TL;DR
Senior Site Reliability Engineer (Starlink): Upgrading distributed systems for sharding and geo-redundancy and advancing deployment, monitoring, and alerting infrastructure in a multi-region environment with an accent on managing petabyte-scale bare metal compute clusters. Focus on improving system performance, scalability, and maintainability across the software development lifecycle for critical missions.
Location: Onsite in Hawthorne, CA, USA. Must be a U.S. citizen, U.S. lawful permanent resident, Refugee, or Asylee to conform to U.S. Government export regulations.
Salary: $160,000 - $220,000 per year
Company
SpaceX is developing advanced technologies like Starlink, the world's largest satellite constellation, to enable humanity's multi-planetary future.
What you will do
- Upgrade existing distributed systems to become sharded and geo-redundant in multiple data centers.
- Advance existing deployment, monitoring, and alerting infrastructure to support a multi-region environment.
- Manage petabyte-scale bare metal compute clusters.
- Closely collaborate with engineers across all programs to create highly operable, scalable, and maintainable products.
- Engage throughout the whole software development lifecycle of services.

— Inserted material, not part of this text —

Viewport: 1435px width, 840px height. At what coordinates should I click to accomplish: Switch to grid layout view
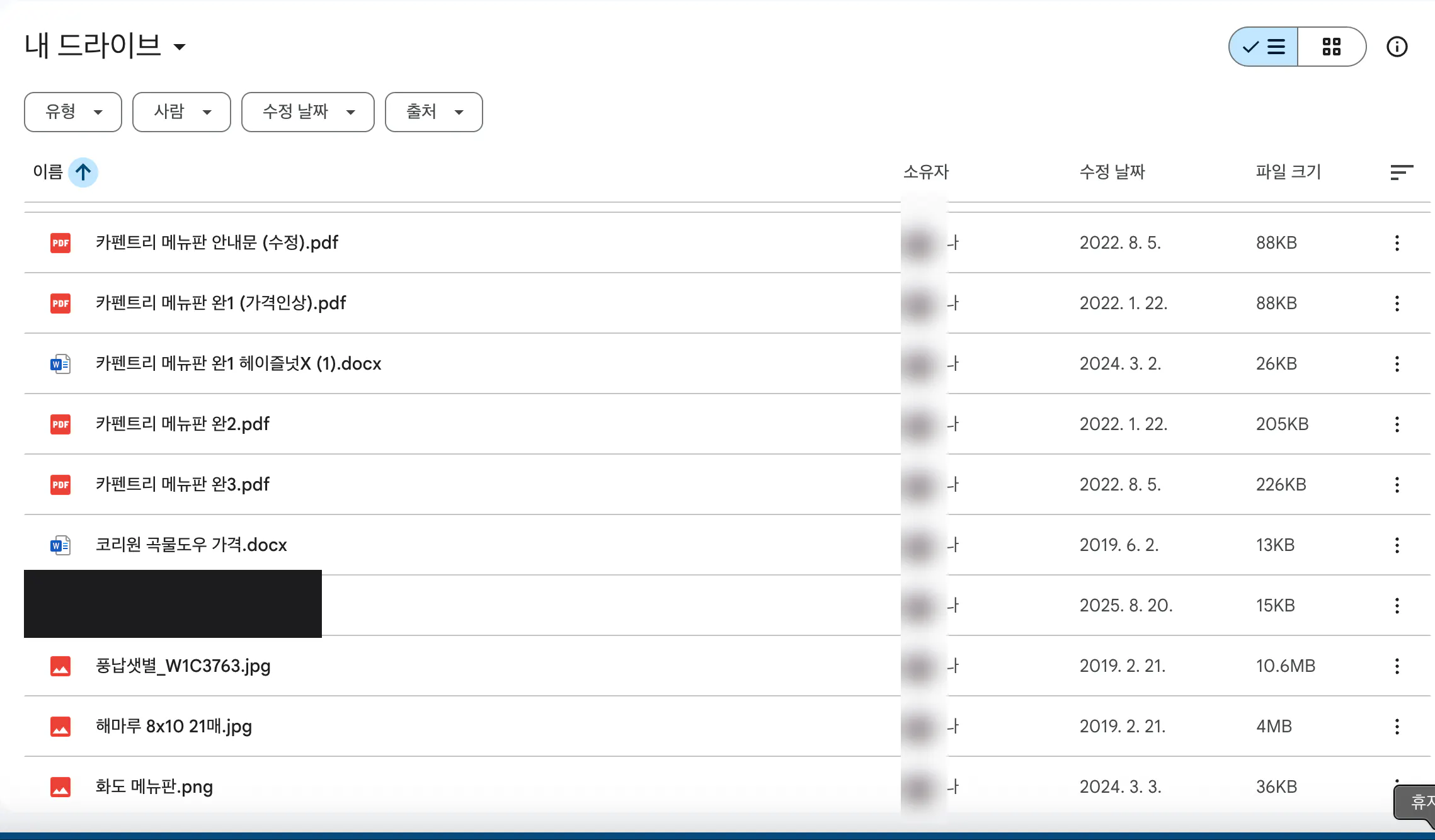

- Focus on performance bottlenecks and performance improvement techniques.
Requirements
- Bachelor's degree in computer science, engineering, math, or scientific discipline and 5 years of software development experience; OR 7+ years of professional experience building software with site reliability or DevOps in lieu of a degree.
- Experience with Linux operating systems.
- Active Top Secret or TS/SCI clearance is required.
- Must be a U.S. citizen, U.S. lawful permanent resident, Refugee, or Asylee to conform to U.S. Government export regulations.
Nice to have
- 5+ years of rigorous experience with site reliability or DevOps.
- Experience with Kubernetes and Istio for on-premise deployment.
- Experience with in-stream, data processing and analytics using open source platforms such as Apache Kafka, Spark, HBase, HDFS, Flink.
- Experience troubleshooting hardware and network-layer issues.
- Programming experience in Python, C#, Java, Scala, or Go.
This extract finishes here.